┌─ Listed records

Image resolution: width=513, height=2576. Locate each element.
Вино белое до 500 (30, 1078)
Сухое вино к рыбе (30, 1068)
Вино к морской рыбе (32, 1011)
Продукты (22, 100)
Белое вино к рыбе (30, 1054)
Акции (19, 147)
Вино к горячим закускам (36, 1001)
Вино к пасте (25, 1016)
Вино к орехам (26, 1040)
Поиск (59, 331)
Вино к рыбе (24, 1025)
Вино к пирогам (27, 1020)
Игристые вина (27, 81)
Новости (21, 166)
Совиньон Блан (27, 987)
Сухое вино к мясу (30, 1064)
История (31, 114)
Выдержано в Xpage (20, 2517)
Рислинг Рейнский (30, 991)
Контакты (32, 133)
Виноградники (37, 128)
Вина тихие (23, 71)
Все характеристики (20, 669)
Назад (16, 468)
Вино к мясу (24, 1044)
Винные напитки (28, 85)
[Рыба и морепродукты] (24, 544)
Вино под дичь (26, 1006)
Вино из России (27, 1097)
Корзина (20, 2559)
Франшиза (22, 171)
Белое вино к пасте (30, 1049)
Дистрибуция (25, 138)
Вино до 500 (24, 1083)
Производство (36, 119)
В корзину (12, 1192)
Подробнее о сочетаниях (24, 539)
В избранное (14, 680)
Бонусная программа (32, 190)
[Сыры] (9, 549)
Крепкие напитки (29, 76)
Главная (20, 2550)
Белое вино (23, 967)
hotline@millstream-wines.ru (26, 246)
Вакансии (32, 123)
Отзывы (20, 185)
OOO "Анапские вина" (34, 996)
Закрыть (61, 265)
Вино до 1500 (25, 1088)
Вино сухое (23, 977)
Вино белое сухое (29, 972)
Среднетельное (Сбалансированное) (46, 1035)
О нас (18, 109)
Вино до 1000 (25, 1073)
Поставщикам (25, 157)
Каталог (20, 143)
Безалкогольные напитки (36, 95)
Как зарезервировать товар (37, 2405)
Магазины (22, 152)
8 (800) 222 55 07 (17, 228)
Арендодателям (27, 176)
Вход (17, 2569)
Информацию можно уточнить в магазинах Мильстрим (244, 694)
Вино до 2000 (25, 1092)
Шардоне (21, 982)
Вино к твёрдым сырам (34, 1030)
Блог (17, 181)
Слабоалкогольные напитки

└─

#### Required action
Every line from the top of the material through the line containing "Вино к пасте (25, 1016)" must be transcribed exactly, and no other line may appear.

#### Answer section
Image resolution: width=513, height=2576. Locate each element.
Вино белое до 500 (30, 1078)
Сухое вино к рыбе (30, 1068)
Вино к морской рыбе (32, 1011)
Продукты (22, 100)
Белое вино к рыбе (30, 1054)
Акции (19, 147)
Вино к горячим закускам (36, 1001)
Вино к пасте (25, 1016)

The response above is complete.